• [What you have to do]:
Return every entry exactly as written.

• [Data for review]:
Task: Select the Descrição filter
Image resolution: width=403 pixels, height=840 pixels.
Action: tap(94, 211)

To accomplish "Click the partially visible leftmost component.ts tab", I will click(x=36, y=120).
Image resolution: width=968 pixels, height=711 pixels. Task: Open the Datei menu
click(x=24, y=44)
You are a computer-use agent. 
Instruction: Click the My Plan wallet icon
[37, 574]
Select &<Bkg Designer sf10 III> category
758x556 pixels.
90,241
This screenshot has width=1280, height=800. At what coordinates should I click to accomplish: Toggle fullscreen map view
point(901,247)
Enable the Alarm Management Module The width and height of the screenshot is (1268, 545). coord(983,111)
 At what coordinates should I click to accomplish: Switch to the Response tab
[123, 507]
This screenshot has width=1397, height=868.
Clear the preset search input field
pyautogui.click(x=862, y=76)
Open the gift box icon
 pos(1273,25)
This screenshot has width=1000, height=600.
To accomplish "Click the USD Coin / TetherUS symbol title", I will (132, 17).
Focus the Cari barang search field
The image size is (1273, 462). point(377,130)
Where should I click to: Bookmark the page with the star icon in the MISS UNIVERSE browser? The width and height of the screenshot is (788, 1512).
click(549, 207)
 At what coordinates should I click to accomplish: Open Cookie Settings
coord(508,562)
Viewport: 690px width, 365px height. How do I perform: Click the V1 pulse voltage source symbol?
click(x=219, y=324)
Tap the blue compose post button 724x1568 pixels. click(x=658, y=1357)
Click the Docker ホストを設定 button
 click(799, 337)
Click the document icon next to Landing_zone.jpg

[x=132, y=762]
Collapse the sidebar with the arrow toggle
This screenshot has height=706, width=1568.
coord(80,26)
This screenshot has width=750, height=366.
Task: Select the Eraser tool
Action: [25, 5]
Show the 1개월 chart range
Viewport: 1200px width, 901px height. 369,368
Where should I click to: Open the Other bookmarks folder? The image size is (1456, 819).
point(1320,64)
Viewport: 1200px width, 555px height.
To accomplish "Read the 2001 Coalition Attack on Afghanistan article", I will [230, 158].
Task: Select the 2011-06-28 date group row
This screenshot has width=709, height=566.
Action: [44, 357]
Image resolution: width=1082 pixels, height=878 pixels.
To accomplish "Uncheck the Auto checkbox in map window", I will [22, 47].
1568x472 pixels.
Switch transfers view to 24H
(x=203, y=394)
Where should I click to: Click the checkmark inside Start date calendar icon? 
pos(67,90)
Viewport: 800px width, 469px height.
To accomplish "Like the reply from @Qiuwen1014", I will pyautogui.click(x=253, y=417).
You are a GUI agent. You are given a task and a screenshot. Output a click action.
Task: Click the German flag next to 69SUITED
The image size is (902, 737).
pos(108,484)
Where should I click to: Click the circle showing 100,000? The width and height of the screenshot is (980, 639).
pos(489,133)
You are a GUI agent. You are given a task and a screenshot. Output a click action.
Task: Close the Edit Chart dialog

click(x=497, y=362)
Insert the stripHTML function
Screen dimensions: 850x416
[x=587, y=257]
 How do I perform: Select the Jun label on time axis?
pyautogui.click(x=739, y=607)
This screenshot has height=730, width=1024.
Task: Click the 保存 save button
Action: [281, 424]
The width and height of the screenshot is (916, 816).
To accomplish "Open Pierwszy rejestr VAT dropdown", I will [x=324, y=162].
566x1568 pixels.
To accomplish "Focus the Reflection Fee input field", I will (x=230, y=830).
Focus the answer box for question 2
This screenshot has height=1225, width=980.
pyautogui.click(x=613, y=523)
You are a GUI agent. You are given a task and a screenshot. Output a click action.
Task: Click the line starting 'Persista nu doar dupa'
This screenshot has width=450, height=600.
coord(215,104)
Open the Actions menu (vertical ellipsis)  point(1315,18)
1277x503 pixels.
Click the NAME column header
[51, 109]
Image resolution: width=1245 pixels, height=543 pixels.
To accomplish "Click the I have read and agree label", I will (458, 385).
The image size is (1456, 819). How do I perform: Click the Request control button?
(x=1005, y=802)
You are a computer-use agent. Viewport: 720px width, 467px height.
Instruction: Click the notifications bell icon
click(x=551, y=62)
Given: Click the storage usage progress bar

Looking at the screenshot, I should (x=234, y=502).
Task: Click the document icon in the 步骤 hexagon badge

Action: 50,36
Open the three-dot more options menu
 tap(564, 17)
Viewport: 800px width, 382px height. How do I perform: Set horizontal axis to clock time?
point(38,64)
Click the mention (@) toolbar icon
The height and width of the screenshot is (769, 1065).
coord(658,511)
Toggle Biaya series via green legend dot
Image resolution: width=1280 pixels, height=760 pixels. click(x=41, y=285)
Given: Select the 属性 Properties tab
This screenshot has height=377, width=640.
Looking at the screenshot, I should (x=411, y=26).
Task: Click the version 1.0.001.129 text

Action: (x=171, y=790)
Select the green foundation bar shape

• [Output below]:
Task: Select the Descrição filter
Image resolution: width=403 pixels, height=840 pixels.
Action: tap(94, 211)

To accomplish "Click the partially visible leftmost component.ts tab", I will click(x=36, y=120).
Image resolution: width=968 pixels, height=711 pixels. Task: Open the Datei menu
click(x=24, y=44)
You are a computer-use agent. 
Instruction: Click the My Plan wallet icon
[37, 574]
Select &<Bkg Designer sf10 III> category
758x556 pixels.
90,241
This screenshot has width=1280, height=800. At what coordinates should I click to accomplish: Toggle fullscreen map view
point(901,247)
Enable the Alarm Management Module The width and height of the screenshot is (1268, 545). coord(983,111)
 At what coordinates should I click to accomplish: Switch to the Response tab
[123, 507]
This screenshot has width=1397, height=868.
Clear the preset search input field
pyautogui.click(x=862, y=76)
Open the gift box icon
 pos(1273,25)
This screenshot has width=1000, height=600.
To accomplish "Click the USD Coin / TetherUS symbol title", I will (132, 17).
Focus the Cari barang search field
The image size is (1273, 462). point(377,130)
Where should I click to: Bookmark the page with the star icon in the MISS UNIVERSE browser? The width and height of the screenshot is (788, 1512).
click(549, 207)
 At what coordinates should I click to accomplish: Open Cookie Settings
coord(508,562)
Viewport: 690px width, 365px height. How do I perform: Click the V1 pulse voltage source symbol?
click(x=219, y=324)
Tap the blue compose post button 724x1568 pixels. click(x=658, y=1357)
Click the Docker ホストを設定 button
 click(799, 337)
Click the document icon next to Landing_zone.jpg

[x=132, y=762]
Collapse the sidebar with the arrow toggle
This screenshot has height=706, width=1568.
coord(80,26)
This screenshot has width=750, height=366.
Task: Select the Eraser tool
Action: [25, 5]
Show the 1개월 chart range
Viewport: 1200px width, 901px height. 369,368
Where should I click to: Open the Other bookmarks folder? The image size is (1456, 819).
point(1320,64)
Viewport: 1200px width, 555px height.
To accomplish "Read the 2001 Coalition Attack on Afghanistan article", I will [230, 158].
Task: Select the 2011-06-28 date group row
This screenshot has width=709, height=566.
Action: [44, 357]
Image resolution: width=1082 pixels, height=878 pixels.
To accomplish "Uncheck the Auto checkbox in map window", I will [22, 47].
1568x472 pixels.
Switch transfers view to 24H
(x=203, y=394)
Where should I click to: Click the checkmark inside Start date calendar icon? 
pos(67,90)
Viewport: 800px width, 469px height.
To accomplish "Like the reply from @Qiuwen1014", I will pyautogui.click(x=253, y=417).
You are a GUI agent. You are given a task and a screenshot. Output a click action.
Task: Click the German flag next to 69SUITED
The image size is (902, 737).
pos(108,484)
Where should I click to: Click the circle showing 100,000? The width and height of the screenshot is (980, 639).
pos(489,133)
You are a GUI agent. You are given a task and a screenshot. Output a click action.
Task: Close the Edit Chart dialog

click(x=497, y=362)
Insert the stripHTML function
Screen dimensions: 850x416
[x=587, y=257]
 How do I perform: Select the Jun label on time axis?
pyautogui.click(x=739, y=607)
This screenshot has height=730, width=1024.
Task: Click the 保存 save button
Action: [281, 424]
The width and height of the screenshot is (916, 816).
To accomplish "Open Pierwszy rejestr VAT dropdown", I will [x=324, y=162].
566x1568 pixels.
To accomplish "Focus the Reflection Fee input field", I will (x=230, y=830).
Focus the answer box for question 2
This screenshot has height=1225, width=980.
pyautogui.click(x=613, y=523)
You are a GUI agent. You are given a task and a screenshot. Output a click action.
Task: Click the line starting 'Persista nu doar dupa'
This screenshot has width=450, height=600.
coord(215,104)
Open the Actions menu (vertical ellipsis)  point(1315,18)
1277x503 pixels.
Click the NAME column header
[51, 109]
Image resolution: width=1245 pixels, height=543 pixels.
To accomplish "Click the I have read and agree label", I will (458, 385).
The image size is (1456, 819). How do I perform: Click the Request control button?
(x=1005, y=802)
You are a computer-use agent. Viewport: 720px width, 467px height.
Instruction: Click the notifications bell icon
click(x=551, y=62)
Given: Click the storage usage progress bar

Looking at the screenshot, I should (x=234, y=502).
Task: Click the document icon in the 步骤 hexagon badge

Action: 50,36
Open the three-dot more options menu
 tap(564, 17)
Viewport: 800px width, 382px height. How do I perform: Set horizontal axis to clock time?
point(38,64)
Click the mention (@) toolbar icon
The height and width of the screenshot is (769, 1065).
coord(658,511)
Toggle Biaya series via green legend dot
Image resolution: width=1280 pixels, height=760 pixels. click(x=41, y=285)
Given: Select the 属性 Properties tab
This screenshot has height=377, width=640.
Looking at the screenshot, I should (x=411, y=26).
Task: Click the version 1.0.001.129 text

Action: (x=171, y=790)
Select the green foundation bar shape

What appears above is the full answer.